### What you have to do
Once you reach the line containing "Task: Select the Uniões angulares value cell" in the entries below, write out that line and each one after it down to the line containing "Open the Real", exactly and with nothing added.

### Data
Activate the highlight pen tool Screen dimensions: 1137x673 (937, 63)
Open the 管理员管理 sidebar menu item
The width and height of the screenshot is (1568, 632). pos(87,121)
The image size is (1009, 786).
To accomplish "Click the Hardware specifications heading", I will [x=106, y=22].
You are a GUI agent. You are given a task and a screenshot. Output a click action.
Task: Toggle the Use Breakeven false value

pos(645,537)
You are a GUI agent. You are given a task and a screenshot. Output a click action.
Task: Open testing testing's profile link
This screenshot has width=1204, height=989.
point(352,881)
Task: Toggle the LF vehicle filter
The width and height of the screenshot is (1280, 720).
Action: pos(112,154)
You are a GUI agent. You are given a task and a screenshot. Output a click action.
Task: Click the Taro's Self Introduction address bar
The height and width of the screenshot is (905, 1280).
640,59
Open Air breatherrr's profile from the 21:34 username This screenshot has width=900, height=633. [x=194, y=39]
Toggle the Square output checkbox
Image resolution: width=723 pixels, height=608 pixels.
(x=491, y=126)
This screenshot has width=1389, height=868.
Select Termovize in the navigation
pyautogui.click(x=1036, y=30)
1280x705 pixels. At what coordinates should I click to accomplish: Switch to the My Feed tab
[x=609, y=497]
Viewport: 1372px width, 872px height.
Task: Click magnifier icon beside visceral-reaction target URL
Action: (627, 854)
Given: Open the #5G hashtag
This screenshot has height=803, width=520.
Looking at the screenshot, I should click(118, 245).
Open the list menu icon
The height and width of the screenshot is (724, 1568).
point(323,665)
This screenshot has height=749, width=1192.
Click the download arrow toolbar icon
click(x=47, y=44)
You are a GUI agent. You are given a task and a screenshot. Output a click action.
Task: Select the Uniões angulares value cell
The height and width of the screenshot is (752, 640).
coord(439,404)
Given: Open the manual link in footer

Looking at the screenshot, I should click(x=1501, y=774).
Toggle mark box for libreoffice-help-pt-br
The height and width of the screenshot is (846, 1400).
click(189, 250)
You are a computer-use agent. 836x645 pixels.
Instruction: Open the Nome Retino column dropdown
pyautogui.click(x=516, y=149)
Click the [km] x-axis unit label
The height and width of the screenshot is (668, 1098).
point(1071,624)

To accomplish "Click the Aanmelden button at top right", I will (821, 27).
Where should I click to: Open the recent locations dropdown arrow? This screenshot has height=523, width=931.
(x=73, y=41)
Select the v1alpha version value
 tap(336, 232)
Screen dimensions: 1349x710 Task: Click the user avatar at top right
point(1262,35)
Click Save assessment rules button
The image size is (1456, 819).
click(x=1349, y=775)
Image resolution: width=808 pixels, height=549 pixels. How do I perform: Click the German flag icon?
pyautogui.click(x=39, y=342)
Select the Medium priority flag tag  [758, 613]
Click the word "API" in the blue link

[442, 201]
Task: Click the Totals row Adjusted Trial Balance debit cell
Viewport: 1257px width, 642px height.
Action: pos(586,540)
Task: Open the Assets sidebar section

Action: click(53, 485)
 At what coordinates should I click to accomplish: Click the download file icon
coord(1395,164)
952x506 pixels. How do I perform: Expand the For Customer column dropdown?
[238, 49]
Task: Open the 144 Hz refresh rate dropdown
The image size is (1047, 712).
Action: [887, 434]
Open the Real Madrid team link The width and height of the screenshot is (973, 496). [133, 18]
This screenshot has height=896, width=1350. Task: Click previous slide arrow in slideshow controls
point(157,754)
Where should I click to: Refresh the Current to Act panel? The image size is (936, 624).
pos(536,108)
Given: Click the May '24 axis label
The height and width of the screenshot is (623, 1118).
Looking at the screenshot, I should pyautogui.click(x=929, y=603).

### Answer section
Task: Select the Uniões angulares value cell
The height and width of the screenshot is (752, 640).
coord(439,404)
Given: Open the manual link in footer

Looking at the screenshot, I should click(x=1501, y=774).
Toggle mark box for libreoffice-help-pt-br
The height and width of the screenshot is (846, 1400).
click(189, 250)
You are a computer-use agent. 836x645 pixels.
Instruction: Open the Nome Retino column dropdown
pyautogui.click(x=516, y=149)
Click the [km] x-axis unit label
The height and width of the screenshot is (668, 1098).
point(1071,624)

To accomplish "Click the Aanmelden button at top right", I will (821, 27).
Where should I click to: Open the recent locations dropdown arrow? This screenshot has height=523, width=931.
(x=73, y=41)
Select the v1alpha version value
 tap(336, 232)
Screen dimensions: 1349x710 Task: Click the user avatar at top right
point(1262,35)
Click Save assessment rules button
The image size is (1456, 819).
click(x=1349, y=775)
Image resolution: width=808 pixels, height=549 pixels. How do I perform: Click the German flag icon?
pyautogui.click(x=39, y=342)
Select the Medium priority flag tag  [758, 613]
Click the word "API" in the blue link

[442, 201]
Task: Click the Totals row Adjusted Trial Balance debit cell
Viewport: 1257px width, 642px height.
Action: pos(586,540)
Task: Open the Assets sidebar section

Action: click(53, 485)
 At what coordinates should I click to accomplish: Click the download file icon
coord(1395,164)
952x506 pixels. How do I perform: Expand the For Customer column dropdown?
[238, 49]
Task: Open the 144 Hz refresh rate dropdown
The image size is (1047, 712).
Action: [887, 434]
Open the Real Madrid team link The width and height of the screenshot is (973, 496). [133, 18]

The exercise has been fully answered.